*WHAT NEEDS TO BE DONE:*
From the listing below, retype exactly the line holding "Switch to the Centimeters tab", the line holding "At what coordinates", and the lines between them; skip everything else.

*INFORMATION:*
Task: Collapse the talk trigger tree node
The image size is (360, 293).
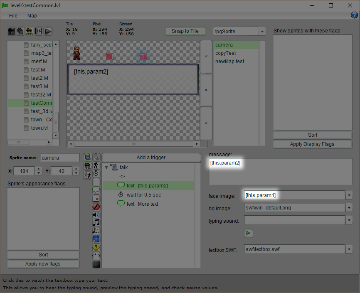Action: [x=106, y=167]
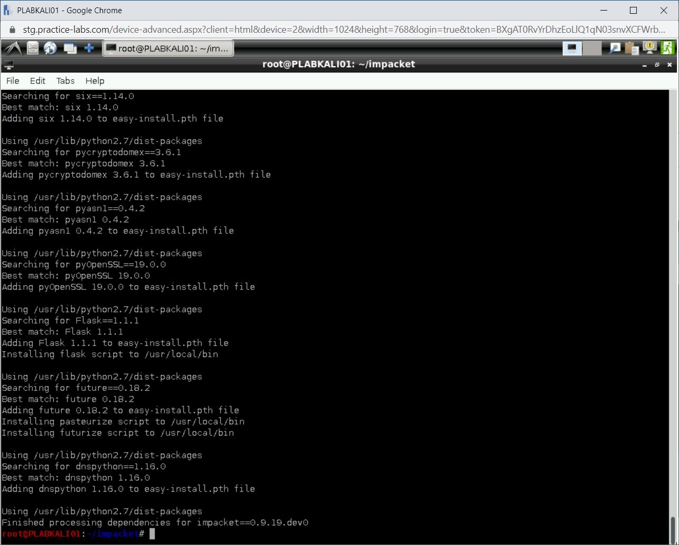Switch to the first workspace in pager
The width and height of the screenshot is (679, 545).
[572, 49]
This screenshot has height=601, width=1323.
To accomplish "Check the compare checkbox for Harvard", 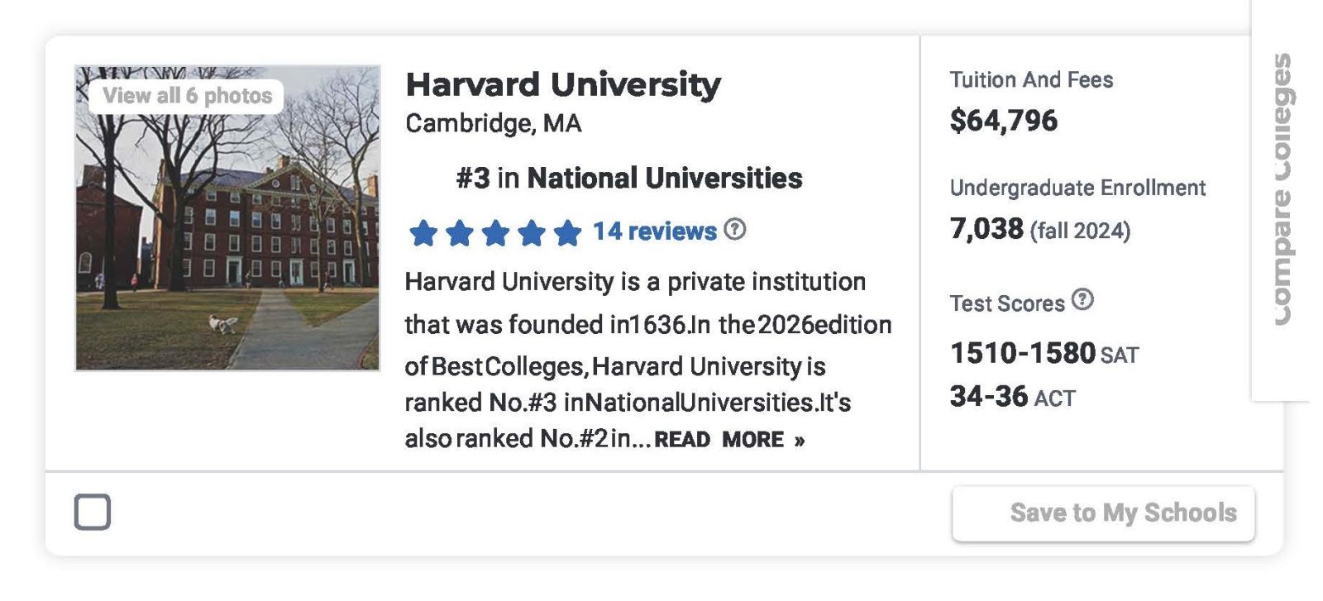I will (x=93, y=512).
* * *
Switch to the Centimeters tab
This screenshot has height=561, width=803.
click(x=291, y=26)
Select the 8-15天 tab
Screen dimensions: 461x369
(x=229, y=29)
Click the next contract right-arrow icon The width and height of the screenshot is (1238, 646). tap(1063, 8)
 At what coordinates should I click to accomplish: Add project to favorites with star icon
==
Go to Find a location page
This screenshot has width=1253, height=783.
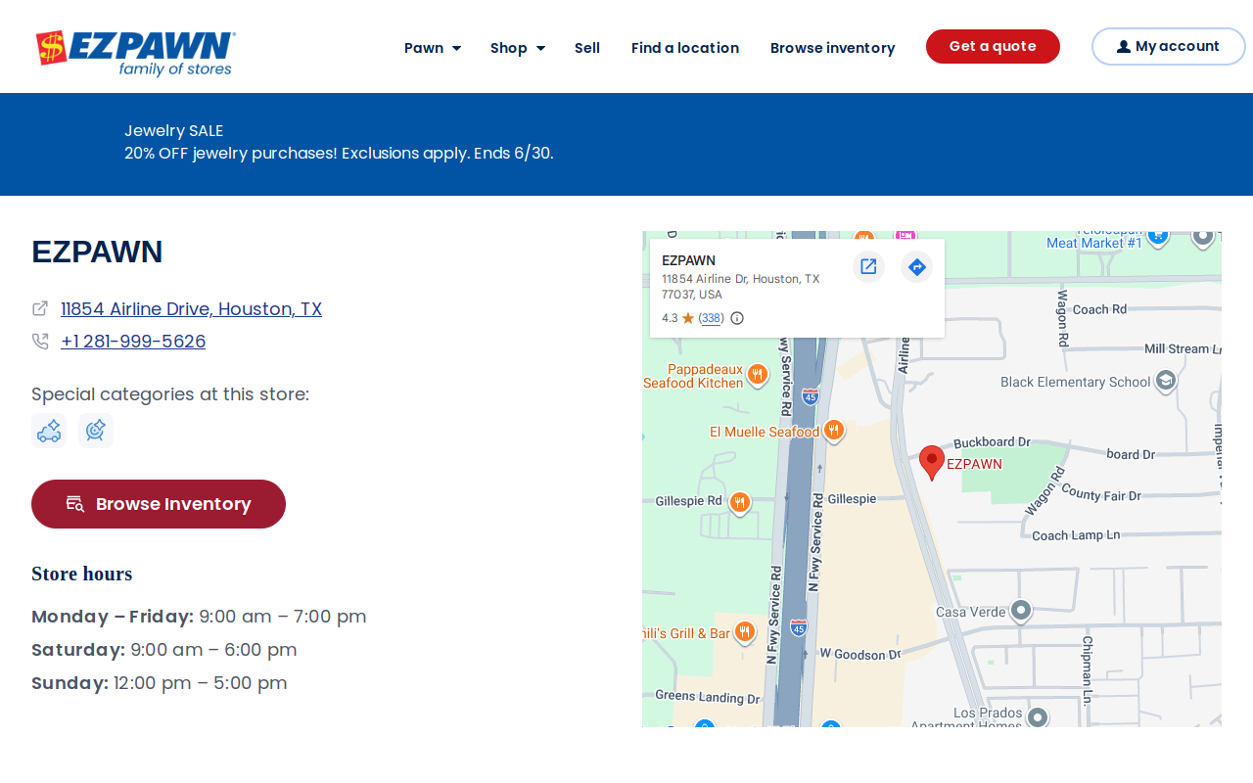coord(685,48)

*EXERCISE RESPONSE:*
Switch to the Centimeters tab
This screenshot has height=561, width=803.
click(x=291, y=26)
Select the 8-15天 tab
Screen dimensions: 461x369
(x=229, y=29)
Click the next contract right-arrow icon The width and height of the screenshot is (1238, 646). tap(1063, 8)
 At what coordinates should I click to accomplish: Add project to favorites with star icon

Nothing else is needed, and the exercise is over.